I uploaded two images with some results below, there are more results if you click on the links.

Computerbase (had mixed results):
hbccn0p3t.jpg

https://www.computerbase.de/2017-08..._hbcc_hat_im_schnitt_weder_vor_noch_nachteile

PCGH (the HBCC was never worse but in Metro the HBCC improved the performance):
hbccx3jso.jpg

http://www.pcgameshardware.de/Radeo...66623/Specials/HBCC-Gaming-Benchmark-1236099/

Gamestar (the HBCC was never better, on average a few % loss):
http://www.gamestar.de/artikel/rade...t-high-bandwith-cache-controller,3318564.html


The games each one testet were different and so was the testsystem.

PCGH used the 6800K @ 4,4 Ghz with 32GB (3200) in quad-channel-mode, ~4GB system memory were reserved for ~12 GB unified memory.

CB used also 32GB (probably quad-channel (3000) with the 6850K @ 4,3 Ghz)
They reserved 8GB for 16GB unified memory.

Gamestar in contrast used the 7700K @ default with 16GB (2400) dual-channel memory where they reserved 4GB for 12 GB unified memory.
 
Why are you so obsessed by this? Each GPC can rasterize 1 triangle per clock and each SM has a PolyMorph engine which can process a triangle every two clocks. But as I pointed out earlier and sebbbi pointed out as well you really, really need to take quite a lot of other stuff into consideration as well. Reaching this peaks in benchmarks will be a whole different matter (have you seen a Vega benchmark that would suggest 17 triangles per clock? Or even 8?).

That's a good point. AMD stated that they reached the 17 polygons per clock in there internal benchmarks. Also I was surprised that they lifted up the value from 11 to 17. And I also was surprised that the primitive shader is not really activated in the driver and that it will be diliverd later. Also it's interesting that they know the driver name where it should come.

For me it is strange, first they make jokes like poor Volta. Than they compare Vega to a 1080(non ti). For me it looks they have serious problems to get there geometry engine to run but when it runs we will see a huge performance increase, because the utilisation of the hardware will be higher.
 
That's a good point. AMD stated that they reached the 17 polygons per clock in there internal benchmarks. Also I was surprised that they lifted up the value from 11 to 17.
The exact word is polygons per clock in the earlier slide versus 17 or more in the Vega whitepaper. I'm not sure if there's some subtly different scenario being applied in each, or if AMD was being conservative about what it could apply its primitive shaders to.

For me it is strange, first they make jokes like poor Volta.
I think it's possible that it was some marketing intern's idea of a little joke that took on a life of its own.
I don't think anybody engineering Vega would have thought this seriously.

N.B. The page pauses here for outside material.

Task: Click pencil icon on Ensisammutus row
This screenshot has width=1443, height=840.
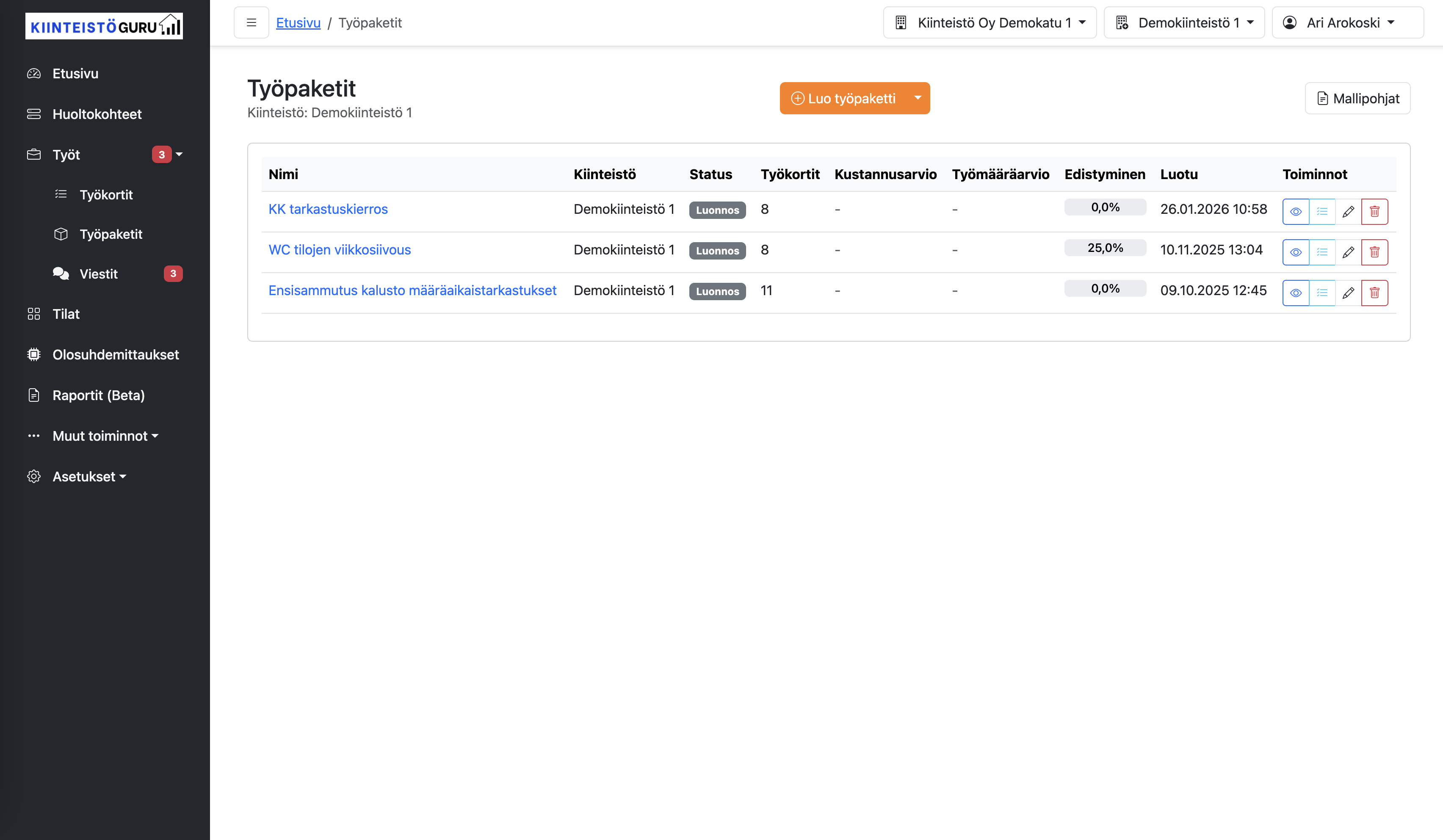Action: pyautogui.click(x=1348, y=293)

In the other thread, I was speculating on whether some of the apparent lack of development in advance of the chip being taped out could have stemmed from some kind of re-shuffling in Vega's design process. The leaked Greenland GPU had certain features that may not be in Vega 10, like 1/2 rate DP and 4 GMI links.

If there was something like AMD having multiple candidate designs that weren't settled on until late, it may have inhibited preliminary development or led to some IP blocks being adjusted to different levels than early modeling was done for.
 
Maybe AMD was not sure about primitive shader. It's interesting that primitive shader coexist with the old geometry pipeline.
 
Last edited:
The formulation of the primitive shader given so far is that it contributes to efficiency by conservatively culling geometry that the current geometry pipeline would wind up rejecting, freeing up traffic and storage pertaining to attribute calculation and cycles the fixed-function engines must use to reject even the most obviously unused primitive.

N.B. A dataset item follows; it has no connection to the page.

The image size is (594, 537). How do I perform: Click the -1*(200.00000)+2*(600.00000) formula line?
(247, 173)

That it's conservative means sometimes a little or a lot of the primitive shader's input must get through, and since it's only culling it doesn't do a lot of the processing the main pipeline must perform.

Some of the items that haven't been fully explored are what portion of the culling can be handled by the primitive shader versus the primitive discard accellerator, versus DSBR, versus the rest of the pipeline.
The other hardware elements somewhat overlap with the primitive shader and are themselves conservative. The main pipeline and rasterizer also eventually drill down to the sub-pixel level, which could incur a fair amount of math for the primitive shader to do on its own, and then have the rasterizer do all over again.
Perhaps if there were a way to pass along a guarantee that certain culling actions are known to be fully accurate, something could be skipped.

I'm not sure how many situations involve the primitive shader's calculations for frustrum and triangle facing needing to be more conservative than the main pipeline. Sample coverage at the level that the rasterizer can drill down to might incur a fair amount of math, and might affect the per-primitive cost of a primitive shader based on the complexity of the sampling if it were coded to try calculating things that finely for every triangle and then having to pass it all through anyway.
 
Maybe AMD was not sure about primitive shader. It's interesting that primitive shader coexist with the old geometry pipeline.
May be better to think of primitive shaders as a means to control the fixed function pipeline. The whole point is to take a primitive, do something to it, and hand it off for rasterization. That can be culling, transforming, sorting, generating, etc to make the pipeline more efficient. If presented with triangle strips consisting of only front facing, visible triangles it's unnecessary. Therefore it coexists.
 
Are you sure that it's only culling? If you look in the amd slide it looks like it's a different/ independent pass through the geometry engine.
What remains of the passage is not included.